Elul 2 (August 12): by Rabbi Alan E. Litwak
The High Holy Day period is about both getting inside and outside of yourself. We need to get inside ourselves and be willing to see who we truly are – our faults and failures, as well as our strengths and successes. Only then, can we properly focus our attentions and energies on the wider community. There is a wonderful Hasidic lesson that juxtaposes these focuses and suggests a reason for the separation.

A rich miser once complained to the Rabbi about the many demands that were made upon him. The Rabbi led him to the window and said: “Look out and tell me what you see.” “I see people,” said the man. Then the Rabbi led him to the mirror on the wall and said, “Now look and tell me what you see.” The man answered, “Now I see myself.” “The difference between the glass in the window and the glass in the mirror is only a layer of silver,” said the Rabbi. “As soon as a bit of silver is added, you cease to see others and see only yourself.”

Over the next few weeks, I challenge you to find those things that focus you solely on yourself and clear them away so that you can see the needs and concerns of others.

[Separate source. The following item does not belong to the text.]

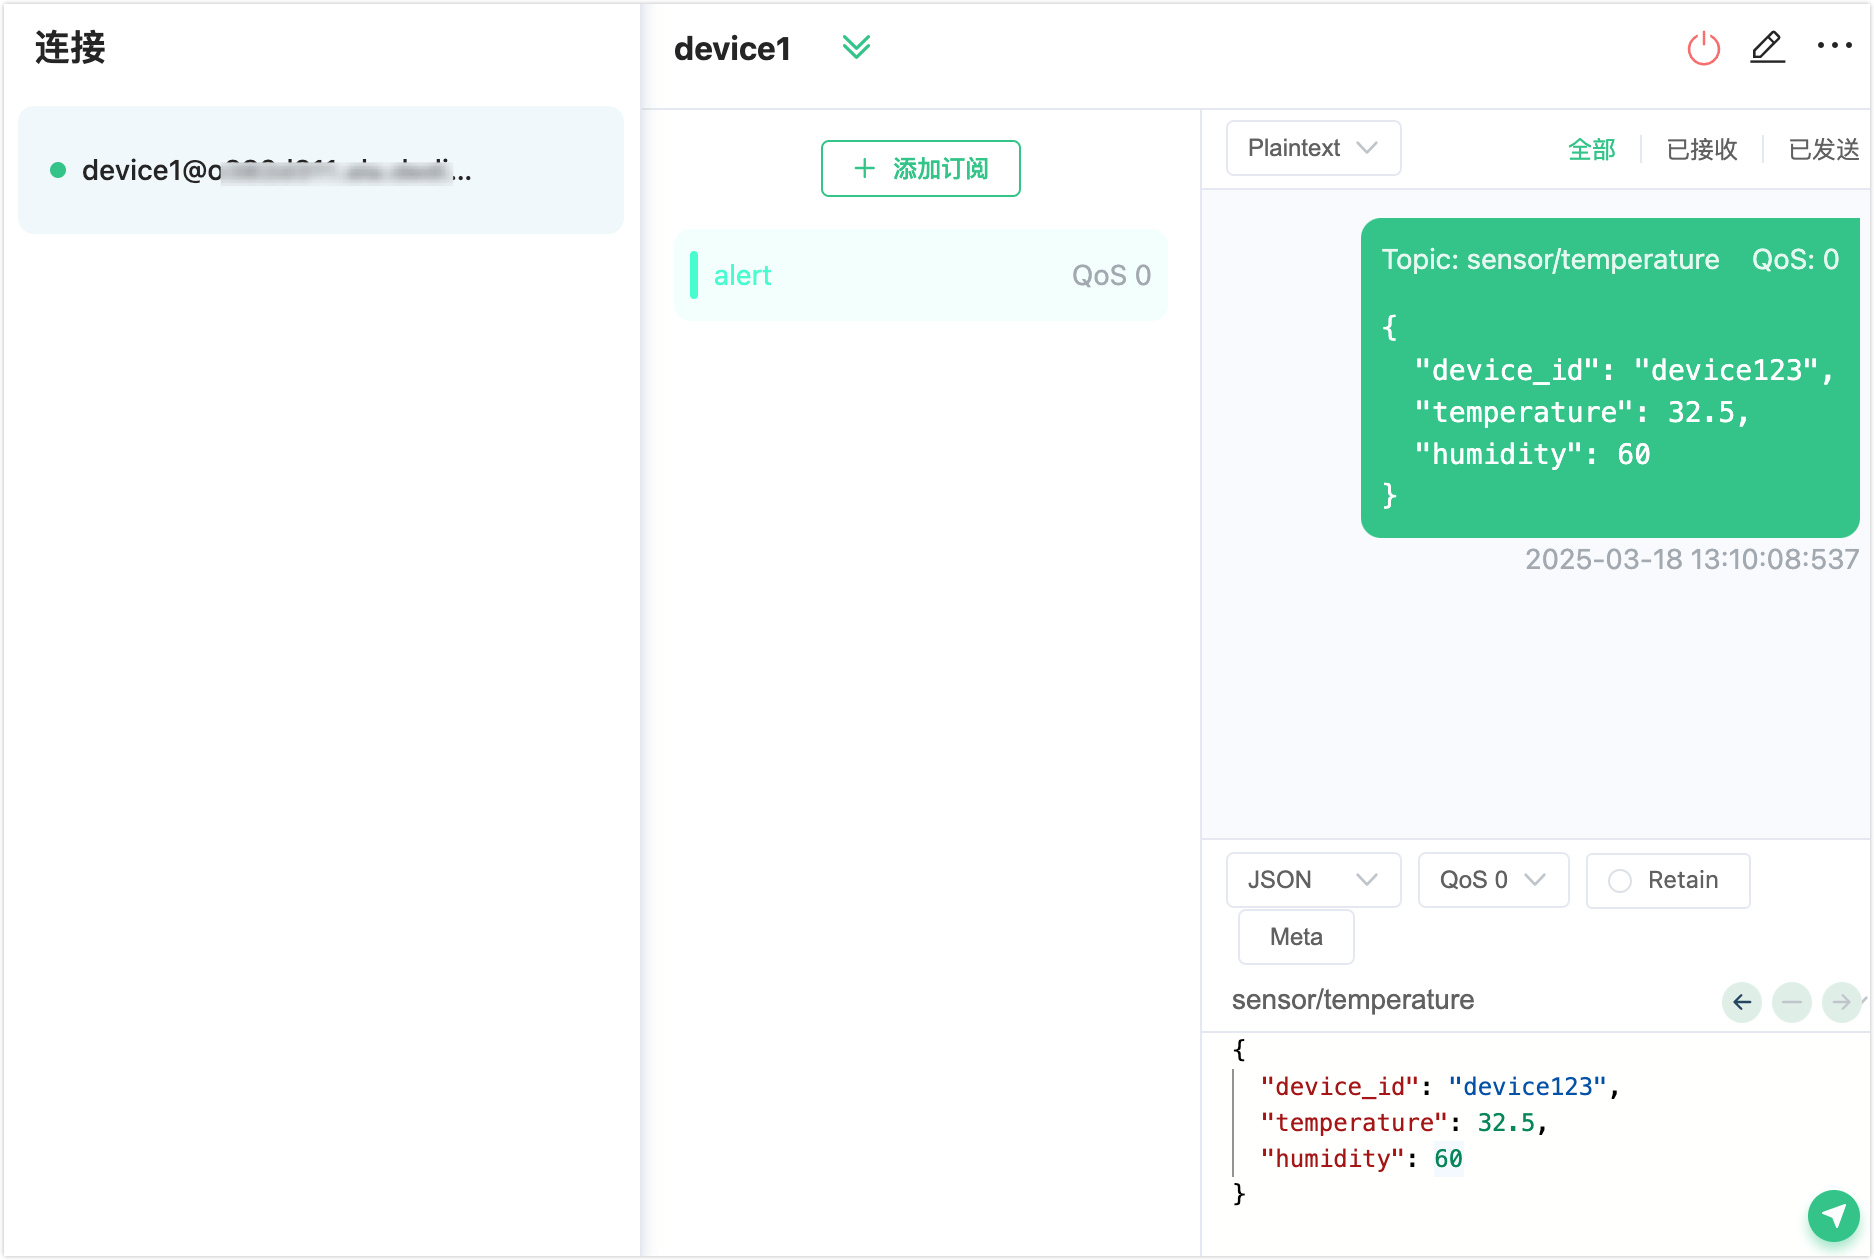Click the 添加订阅 button

pyautogui.click(x=920, y=169)
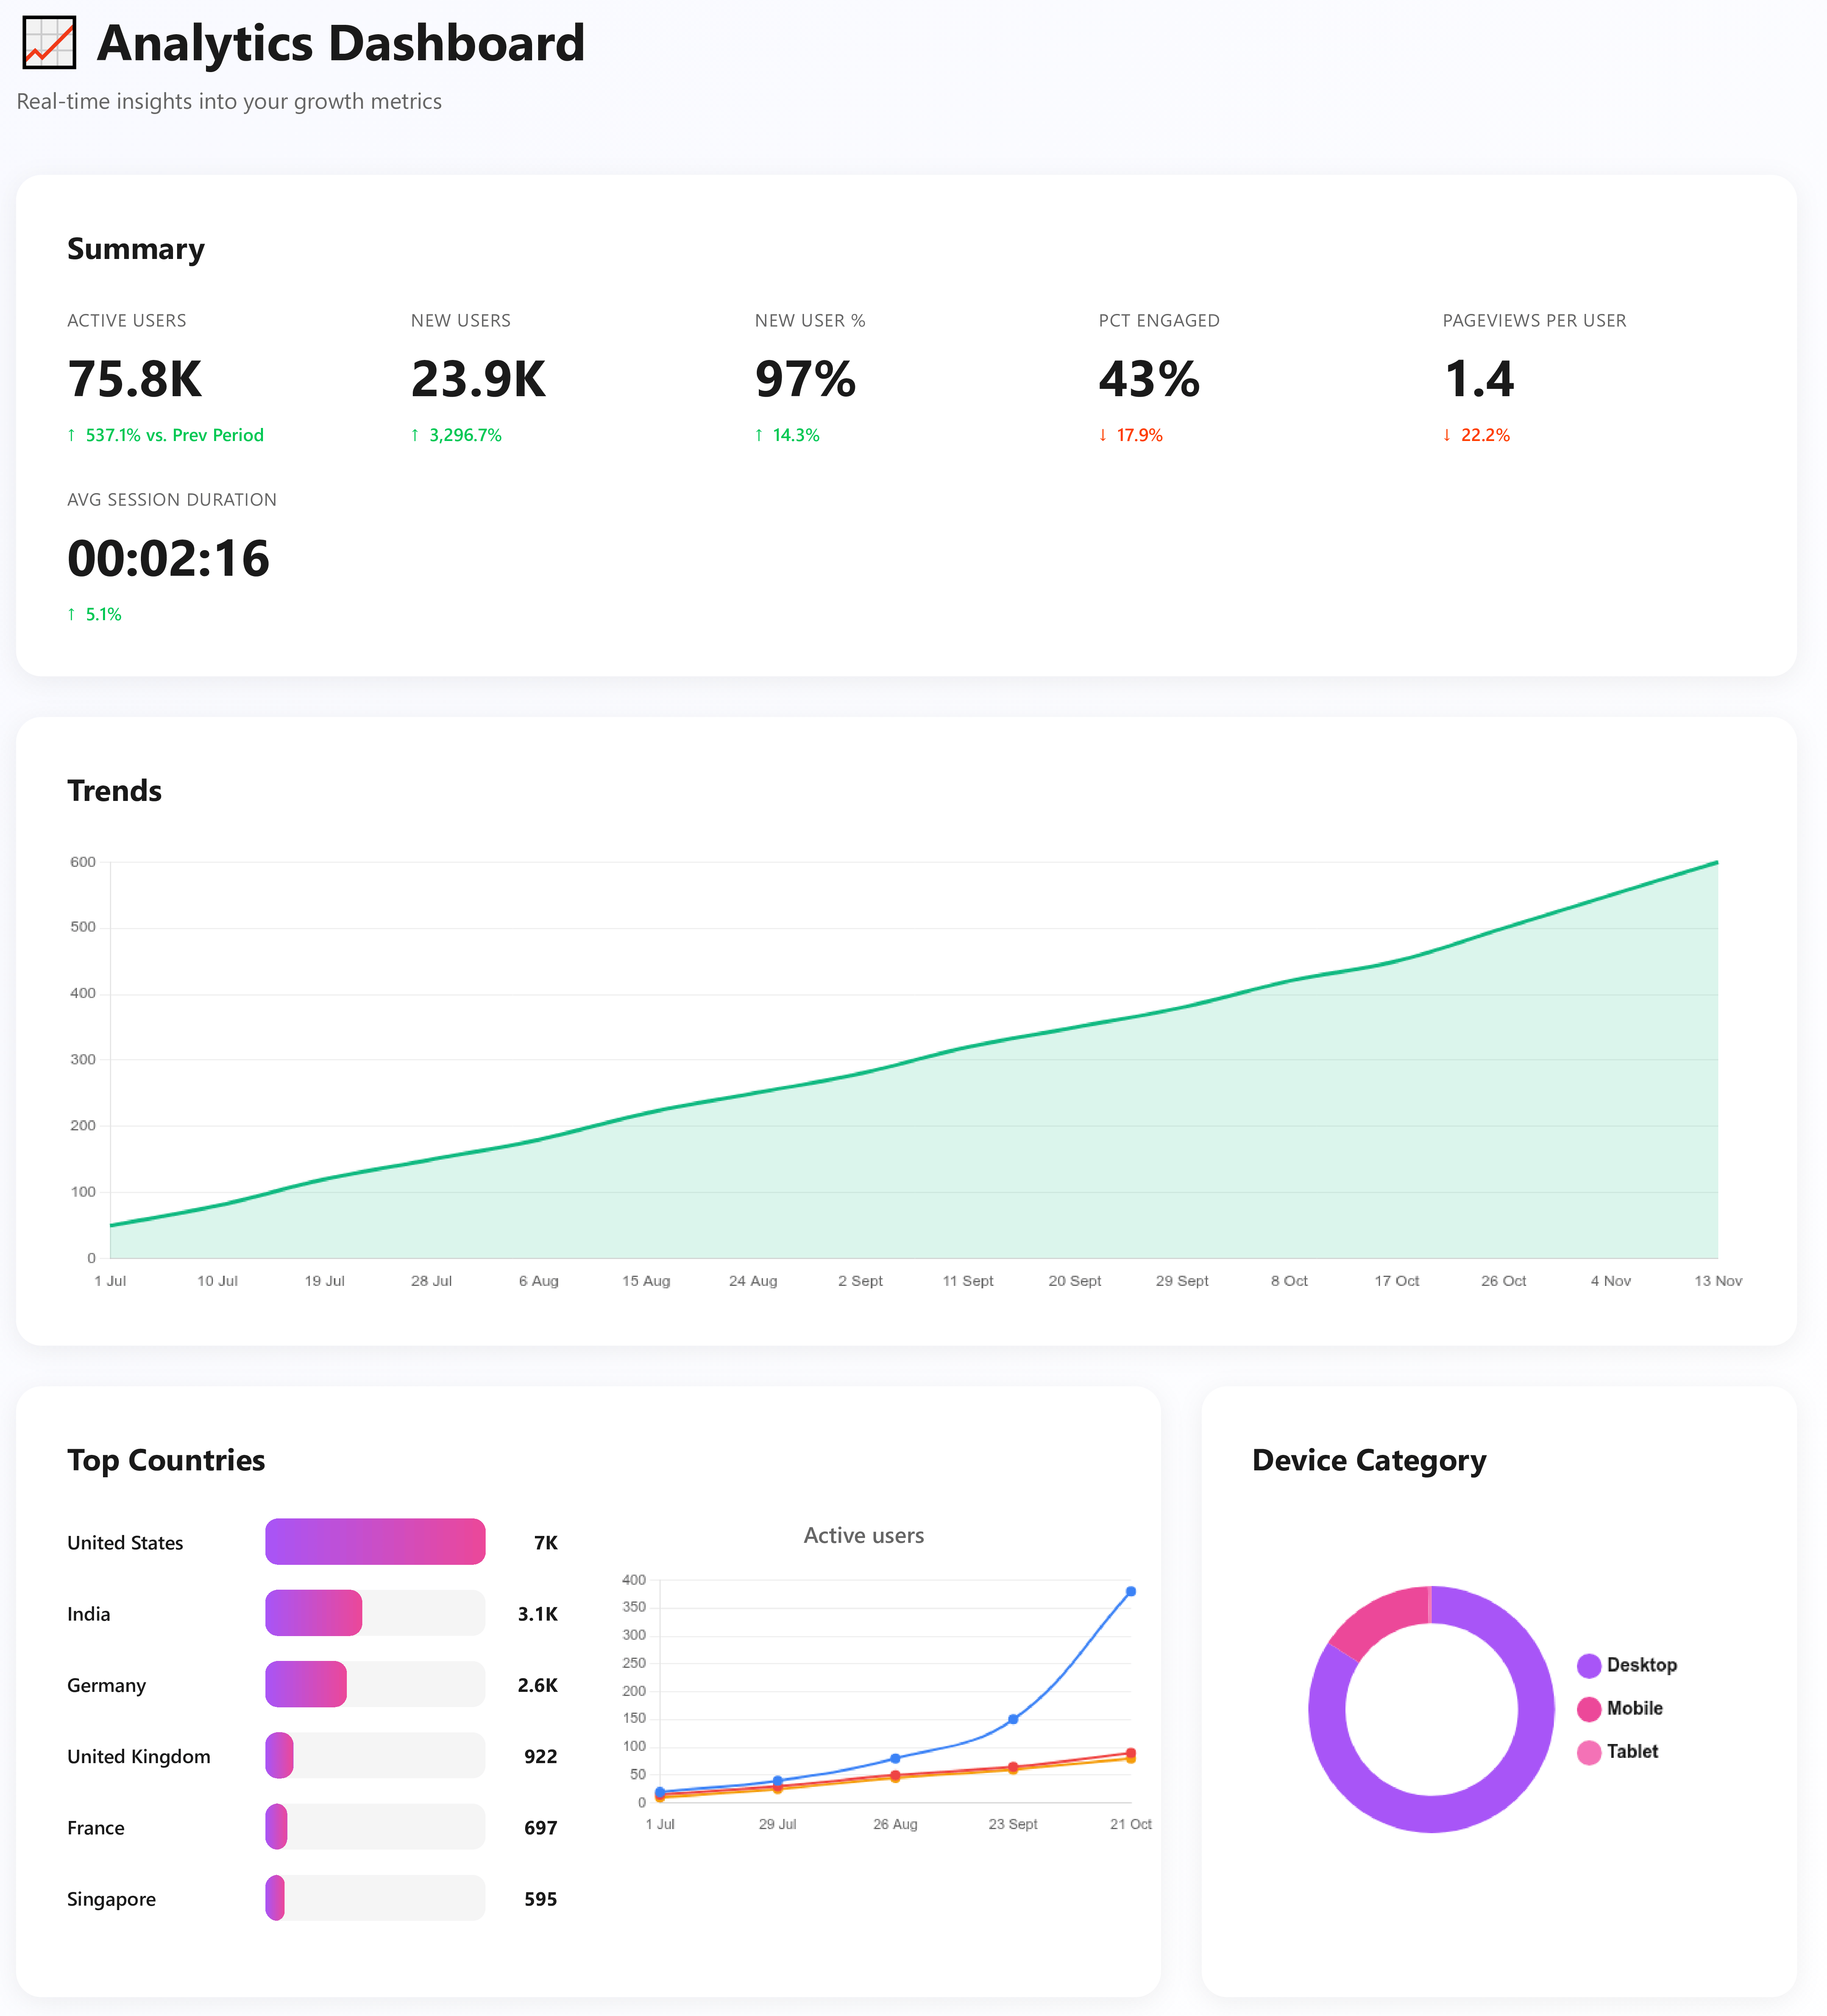Click the 75.8K Active Users value
Viewport: 1827px width, 2016px height.
(135, 380)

Elul Thoughts 5770, part 1

ELUL 1 (August 11): Joining in the Great Return, by Rabbi Alan E. Litwak
My teacher, Rabbi Lawrence Kushner, taught:
“Teshuvah is the ever present possibility, urge, and gesture of returning to our Source, the Holy One of All Being. Through teshuvah all life is returned to its source. As Rav Kook teaches, it flows unnoticed throughout creation. Teshuvah is not simply apologizing or making right the damage we have done, though these are prerequisites. It is only this: The Return. Teshuvah is the hardest thing in the world . . . but it is also the easiest thing, since the process of teshuvah begins with the simple thought of wanting to begin.
More than just an individual gesture, teshuvah is a great world yearning that flows through and animates all creation. Through attempting to repair and heal what we have done in the past, we set it within a larger context of meaning and effectively rewrite the past. What was once only some thoughtless or even wicked act, now – when viewed from the perspective of our present teshuvah – becomes only the embarrassing commencement of this greater healing now realized.”